__TEXTO DE APOIO__
◇ ◇ ◇

Como emerge dos autos as livranças dadas à execução aquando da aposição das assinaturas da subscritora e dos respectivos avalistas não se encontravam preenchidas.
Portanto, está fora de dúvida que os títulos (livranças) dados à execução foram emitidos e avalizados em branco.
Ora, estamos perante uma livrança em branco quando falte um ou até todos os requisitos do artigo 75.º da LULL, mas onde existe a assinatura de uma pessoa que exprime a intenção de se obrigar cambiariamente ao subscrever um título com a designação explícita ou implícita de letra.
Embora o artigo 2.º da mesma lei[1] afirme que o escrito a que faltam alguns dos requisitos indicados no artigo 1º não produzirá o seu efeito como livrança, tal significa que os referidos requisitos são elementos, não de existência mas sim de eficácia da livrança, pois preenchido o escrito com todos os requisitos do referido normativo o que é permitido pelo artigo 10.º da mesma lei, ele transforma-se em letra e, portanto, apta a produzir os seus efeitos inerentes a esta, ou seja, o portador de uma livrança em branco pode preenchê-la com todos os requisitos do artigo 1.º, para, assim lhe dar força executiva.
Acontece que, quem emite uma livrança em branco atribui àquele a quem a entrega o direito de a preencher em certos e determinados termos, isto é, o subscritor, ao emiti-la atribui àquele o direito de a preencher em conformidade com o pacto ou contrato de preenchimento entre eles convencionado.[2]
Para o Prof. Pinto Coelho, o subscritor do título fica vinculado a partir do momento em que o entrega assinado. Quanto propriamente à obrigação cambiária, isto é, a obrigação de pagar a soma constante do título, ela só se constitui através do preenchimento. O que existe antes do preenchimento para o emitente do título, não é uma obrigação cambiária, mas apenas o estar sujeito ao direito potestativo do portador de preencher o título, sendo o preenchimento que marca o nascimento da obrigação cambiária.

◇ ◇ ◇

__DADOS FORNECIDOS__
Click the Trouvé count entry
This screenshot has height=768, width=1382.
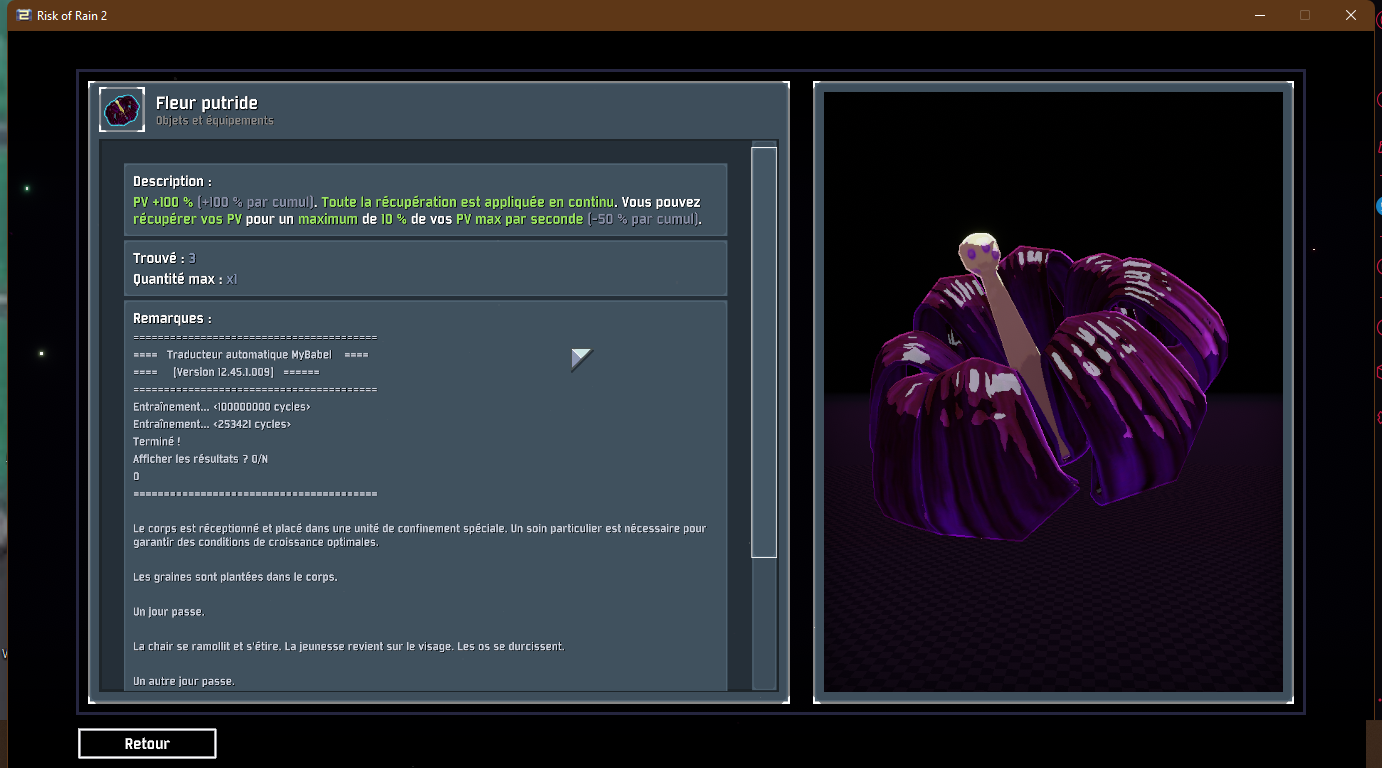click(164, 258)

◇ ◇ ◇

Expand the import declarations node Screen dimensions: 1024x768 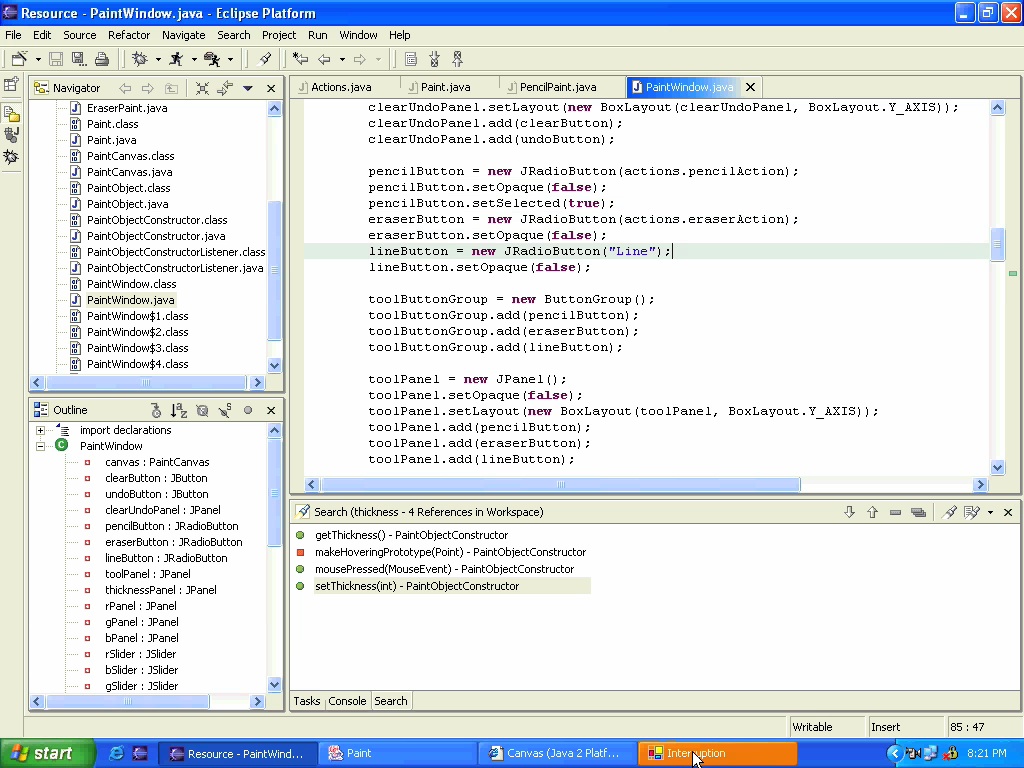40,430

◇ ◇ ◇

__EXERCÍCIOS PROPOSTOS__
(A) Transcreva literalmente o trecho do texto sobre a livrança em branco que começa pelas palavras "Como emerge dos" e termina em "se encontravam preenchidas.".
(B) Enumere todos os artigos de lei que o texto sobre a livrança em branco cita pelo número.
(C) De acordo com o Prof. Pinto Coelho, no texto sobre a livrança em branco, o que marca o nascimento da obrigação cambiária?

__RESOLUÇÃO DOS EXERCÍCIOS__
(A)
Como emerge dos autos as livranças dadas à execução aquando da aposição das assinaturas da subscritora e dos respectivos avalistas não se encontravam preenchidas.

(B) Artigo 75.º, artigo 2.º, artigo 1.º e artigo 10.º.

(C) O preenchimento do título.